▸ **WHAT THE EXERCISE ASKS**: Every line below between the one holding "October 2024 (20, 1310)" and the one holding "August 2026 (20, 1177)", inclusive, should be copied exactly, and no other line.

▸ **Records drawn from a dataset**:

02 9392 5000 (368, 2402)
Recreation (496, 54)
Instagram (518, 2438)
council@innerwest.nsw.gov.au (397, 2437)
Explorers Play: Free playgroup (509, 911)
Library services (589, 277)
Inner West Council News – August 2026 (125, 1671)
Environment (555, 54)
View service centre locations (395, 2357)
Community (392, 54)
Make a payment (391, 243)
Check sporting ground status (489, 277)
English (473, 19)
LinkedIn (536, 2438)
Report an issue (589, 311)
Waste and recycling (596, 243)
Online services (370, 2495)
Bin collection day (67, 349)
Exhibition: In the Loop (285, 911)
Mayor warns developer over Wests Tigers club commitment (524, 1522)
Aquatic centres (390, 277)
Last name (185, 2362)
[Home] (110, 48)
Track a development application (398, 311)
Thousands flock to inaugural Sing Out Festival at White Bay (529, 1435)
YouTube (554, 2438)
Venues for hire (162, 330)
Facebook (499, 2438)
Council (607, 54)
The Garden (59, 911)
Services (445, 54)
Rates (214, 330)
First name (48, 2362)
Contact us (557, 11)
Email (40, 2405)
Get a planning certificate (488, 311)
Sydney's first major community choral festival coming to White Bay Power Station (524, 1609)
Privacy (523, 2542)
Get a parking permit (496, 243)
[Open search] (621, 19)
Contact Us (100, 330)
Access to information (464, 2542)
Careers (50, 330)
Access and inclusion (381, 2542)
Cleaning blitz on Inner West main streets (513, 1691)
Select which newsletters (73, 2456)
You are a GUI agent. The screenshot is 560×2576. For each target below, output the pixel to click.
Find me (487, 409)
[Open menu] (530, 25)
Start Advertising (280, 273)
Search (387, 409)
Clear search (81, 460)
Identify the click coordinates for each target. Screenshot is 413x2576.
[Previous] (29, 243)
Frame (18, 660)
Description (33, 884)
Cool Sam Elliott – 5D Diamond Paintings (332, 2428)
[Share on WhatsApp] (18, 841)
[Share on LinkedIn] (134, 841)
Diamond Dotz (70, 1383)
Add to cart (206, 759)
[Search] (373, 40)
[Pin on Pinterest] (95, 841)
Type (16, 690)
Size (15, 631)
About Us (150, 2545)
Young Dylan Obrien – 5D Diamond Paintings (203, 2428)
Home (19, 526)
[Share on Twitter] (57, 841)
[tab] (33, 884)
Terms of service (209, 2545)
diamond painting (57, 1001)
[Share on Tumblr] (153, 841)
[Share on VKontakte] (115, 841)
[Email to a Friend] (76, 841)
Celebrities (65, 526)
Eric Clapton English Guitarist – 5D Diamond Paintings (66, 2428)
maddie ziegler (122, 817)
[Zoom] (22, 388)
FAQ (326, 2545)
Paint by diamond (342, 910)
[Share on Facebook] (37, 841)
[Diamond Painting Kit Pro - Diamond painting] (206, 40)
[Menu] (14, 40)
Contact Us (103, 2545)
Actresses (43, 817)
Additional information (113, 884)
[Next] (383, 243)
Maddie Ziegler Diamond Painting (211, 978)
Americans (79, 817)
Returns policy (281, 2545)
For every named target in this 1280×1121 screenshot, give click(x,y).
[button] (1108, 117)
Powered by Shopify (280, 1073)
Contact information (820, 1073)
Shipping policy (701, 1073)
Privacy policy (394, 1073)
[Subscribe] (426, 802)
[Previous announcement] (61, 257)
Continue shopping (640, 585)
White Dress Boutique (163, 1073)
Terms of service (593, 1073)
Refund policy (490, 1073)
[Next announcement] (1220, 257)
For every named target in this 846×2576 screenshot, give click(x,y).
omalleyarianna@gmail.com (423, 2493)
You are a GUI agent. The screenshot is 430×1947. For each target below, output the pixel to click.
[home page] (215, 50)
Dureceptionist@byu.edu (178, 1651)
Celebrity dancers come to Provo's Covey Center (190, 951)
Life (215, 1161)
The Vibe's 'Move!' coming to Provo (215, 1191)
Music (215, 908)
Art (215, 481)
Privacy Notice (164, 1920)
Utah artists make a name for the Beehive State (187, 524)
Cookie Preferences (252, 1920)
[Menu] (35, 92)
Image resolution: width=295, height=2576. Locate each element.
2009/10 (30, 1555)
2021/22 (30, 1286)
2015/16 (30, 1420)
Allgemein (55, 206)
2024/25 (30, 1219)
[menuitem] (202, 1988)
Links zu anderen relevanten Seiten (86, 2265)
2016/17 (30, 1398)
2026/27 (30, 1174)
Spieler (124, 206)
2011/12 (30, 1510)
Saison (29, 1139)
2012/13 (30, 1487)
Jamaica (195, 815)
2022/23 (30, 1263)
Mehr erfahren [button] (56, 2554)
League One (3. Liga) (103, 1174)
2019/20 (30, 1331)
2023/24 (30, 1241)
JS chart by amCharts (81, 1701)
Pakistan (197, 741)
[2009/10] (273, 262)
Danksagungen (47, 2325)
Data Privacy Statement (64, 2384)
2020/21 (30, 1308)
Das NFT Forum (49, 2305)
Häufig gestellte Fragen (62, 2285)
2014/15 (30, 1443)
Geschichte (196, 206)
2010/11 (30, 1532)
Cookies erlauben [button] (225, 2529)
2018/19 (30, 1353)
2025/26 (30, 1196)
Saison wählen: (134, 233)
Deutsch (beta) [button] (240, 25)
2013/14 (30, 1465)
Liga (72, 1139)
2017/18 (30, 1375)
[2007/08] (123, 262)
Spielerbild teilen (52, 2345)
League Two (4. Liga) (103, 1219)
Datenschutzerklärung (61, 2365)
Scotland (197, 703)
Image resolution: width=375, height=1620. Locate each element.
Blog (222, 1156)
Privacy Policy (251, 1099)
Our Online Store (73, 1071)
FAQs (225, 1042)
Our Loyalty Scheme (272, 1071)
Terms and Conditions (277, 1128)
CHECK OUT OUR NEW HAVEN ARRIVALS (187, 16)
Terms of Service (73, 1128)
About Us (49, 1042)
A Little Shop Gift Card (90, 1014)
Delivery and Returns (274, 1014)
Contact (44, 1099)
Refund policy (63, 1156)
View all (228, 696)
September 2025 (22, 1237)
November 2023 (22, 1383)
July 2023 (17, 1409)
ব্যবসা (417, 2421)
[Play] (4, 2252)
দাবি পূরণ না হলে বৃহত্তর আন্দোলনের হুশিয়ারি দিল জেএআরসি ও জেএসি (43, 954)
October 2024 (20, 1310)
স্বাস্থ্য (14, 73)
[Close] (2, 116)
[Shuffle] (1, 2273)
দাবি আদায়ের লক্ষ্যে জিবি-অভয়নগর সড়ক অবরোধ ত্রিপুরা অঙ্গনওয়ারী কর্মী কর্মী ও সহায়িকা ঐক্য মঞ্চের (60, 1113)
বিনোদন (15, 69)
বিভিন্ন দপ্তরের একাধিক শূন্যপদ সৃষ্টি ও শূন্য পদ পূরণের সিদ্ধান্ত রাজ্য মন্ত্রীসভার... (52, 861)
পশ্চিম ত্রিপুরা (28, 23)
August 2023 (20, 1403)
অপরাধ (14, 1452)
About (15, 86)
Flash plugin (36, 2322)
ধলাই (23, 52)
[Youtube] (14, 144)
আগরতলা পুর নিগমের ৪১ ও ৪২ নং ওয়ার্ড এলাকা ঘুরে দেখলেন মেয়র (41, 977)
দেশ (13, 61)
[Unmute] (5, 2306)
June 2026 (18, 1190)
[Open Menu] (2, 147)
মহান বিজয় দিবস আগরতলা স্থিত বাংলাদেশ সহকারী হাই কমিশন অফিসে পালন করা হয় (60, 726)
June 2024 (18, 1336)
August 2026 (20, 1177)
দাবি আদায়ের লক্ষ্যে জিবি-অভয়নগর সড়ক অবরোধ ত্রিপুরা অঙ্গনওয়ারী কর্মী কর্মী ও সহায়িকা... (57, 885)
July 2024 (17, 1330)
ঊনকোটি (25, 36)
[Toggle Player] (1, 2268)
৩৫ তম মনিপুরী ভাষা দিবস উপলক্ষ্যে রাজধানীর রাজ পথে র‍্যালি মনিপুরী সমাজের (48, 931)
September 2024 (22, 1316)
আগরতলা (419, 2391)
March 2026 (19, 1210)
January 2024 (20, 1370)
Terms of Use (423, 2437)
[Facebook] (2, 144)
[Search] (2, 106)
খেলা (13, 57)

▸ **SOLVED PROBLEM**:
October 2024 (20, 1310)
স্বাস্থ্য (14, 73)
[Close] (2, 116)
[Shuffle] (1, 2273)
দাবি আদায়ের লক্ষ্যে জিবি-অভয়নগর সড়ক অবরোধ ত্রিপুরা অঙ্গনওয়ারী কর্মী কর্মী ও সহায়িকা ঐক্য মঞ্চের (60, 1113)
বিনোদন (15, 69)
বিভিন্ন দপ্তরের একাধিক শূন্যপদ সৃষ্টি ও শূন্য পদ পূরণের সিদ্ধান্ত রাজ্য মন্ত্রীসভার... (52, 861)
পশ্চিম ত্রিপুরা (28, 23)
August 2023 (20, 1403)
অপরাধ (14, 1452)
About (15, 86)
Flash plugin (36, 2322)
ধলাই (23, 52)
[Youtube] (14, 144)
আগরতলা পুর নিগমের ৪১ ও ৪২ নং ওয়ার্ড এলাকা ঘুরে দেখলেন মেয়র (41, 977)
দেশ (13, 61)
[Unmute] (5, 2306)
June 2026 (18, 1190)
[Open Menu] (2, 147)
মহান বিজয় দিবস আগরতলা স্থিত বাংলাদেশ সহকারী হাই কমিশন অফিসে পালন করা হয় (60, 726)
June 2024 (18, 1336)
August 2026 (20, 1177)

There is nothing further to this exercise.